>> Start PAGE TEXT

Metamath Proof Explorer

Theorem eqmat

Description: Two square matrices of the same dimension are equal if they have the same entries. (Contributed by AV, 25-Sep-2019)

Ref Expression
Hypotheses eqmat.a 
|- A = ( N Mat R )
eqmat.b 
|- B = ( Base ` A )
Assertion eqmat 
|- ( ( X e. B /\ Y e. B ) -> ( X = Y <-> A. i e. N A. j e. N ( i X j ) = ( i Y j ) ) )

Proof

Step Hyp Ref Expression
1 eqmat.a 
 |-  A = ( N Mat R )
2 eqmat.b 
 |-  B = ( Base ` A )
3 eqid 
 |-  ( Base ` R ) = ( Base ` R )
4 1 3 2 matbas2i 
 |-  ( X e. B -> X e. ( ( Base ` R ) ^m ( N X. N ) ) )
5 elmapfn 
 |-  ( X e. ( ( Base ` R ) ^m ( N X. N ) ) -> X Fn ( N X. N ) )
6 4 5 syl 
 |-  ( X e. B -> X Fn ( N X. N ) )

>> End PAGE TEXT
>> Start DATA SECTION

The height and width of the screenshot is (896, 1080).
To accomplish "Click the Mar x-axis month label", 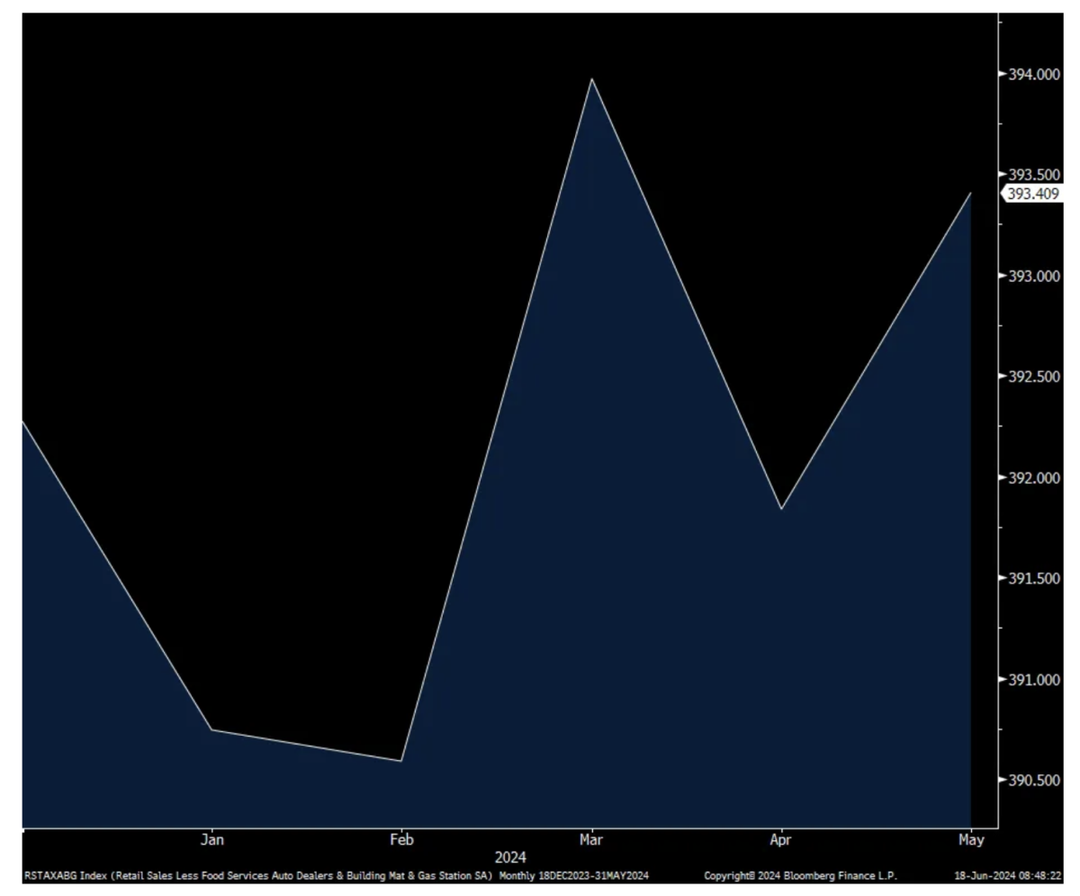I will [591, 840].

>> End DATA SECTION

* **WHAT TO PRODUCE**
Copy from "Metamath Proof Explorer" up to and including "by AV, 25-Sep-2019)" in the Metamath page about theorem eqmat. Rely only on the Metamath page about theorem eqmat.

* **CORRECT OUTPUT**
Metamath Proof Explorer

Theorem eqmat

Description: Two square matrices of the same dimension are equal if they have the same entries. (Contributed by AV, 25-Sep-2019)